$k$-SVD with Gradient Descent
Yassir Jedra, Devavrat Shah
TL;DR
This work develops a gradient-descent method for computing the leading $k$-SVD of a matrix $M$ of rank $d$, using a simple, parameter-free step-size and random initialization. The authors prove global linear convergence by showing the iterates enter an attracting region where the dynamics emulate Heron’s method for the top singular value, and extend the approach to sequentially recover $\sigma_1,\dots,\sigma_k$ and $u_1,\dots,u_k$, including under-parameterized cases ($k\le d$). They further introduce acceleration via Nesterov’s method to improve rates and demonstrate favorable empirical performance on synthetic and real-data matrices, with runtimes competitive to Lanczos-based approaches.

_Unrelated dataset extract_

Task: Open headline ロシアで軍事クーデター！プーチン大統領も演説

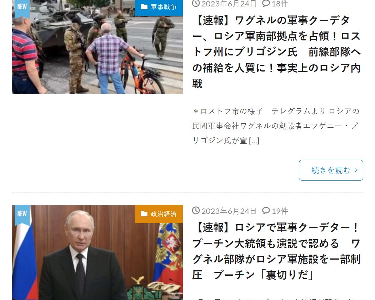Action: click(276, 251)
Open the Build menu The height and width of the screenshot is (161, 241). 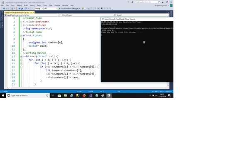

The results offer a scalable, robust alternative for large-scale $k$-SVD and deepen understanding of gradient-based methods for nonconvex matrix factorization, including the role of preconditioning and geometric regions of attraction.
Abstract
The emergence of modern compute infrastructure for iterative optimization has led to great interest in developing optimization-based approaches for a scalable computation of $k$-SVD, i.e., the $k\geq 1$ largest singular values and corresponding vectors of a matrix of rank $d \geq 1$. Despite lots of exciting recent works, all prior works fall short in this pursuit. Specifically, the existing results are either for the exact-parameterized (i.e., $k = d$) and over-parameterized (i.e., $k > d$) settings; or only establish local convergence guarantees; or use a step-size that requires problem-instance-specific oracle-provided information. In this work, we complete this pursuit by providing a gradient-descent method with a simple, universal rule for step-size selection (akin to pre-conditioning), that provably finds $k$-SVD for a matrix of any rank $d \geq 1$. We establish that the gradient method with random initialization enjoys global linear convergence for any $k, d \geq 1$. Our convergence analysis reveals that the gradient method has an attractive region, and within this attractive region, the method behaves like Heron's method (a.k.a. the Babylonian method). Our analytic results about the said attractive region imply that the gradient method can be enhanced by means of Nesterov's momentum-based acceleration technique. The resulting improved convergence rates match those of rather complicated methods typically relying on Lanczos iterations or variants thereof. We provide an empirical study to validate the theoretical results.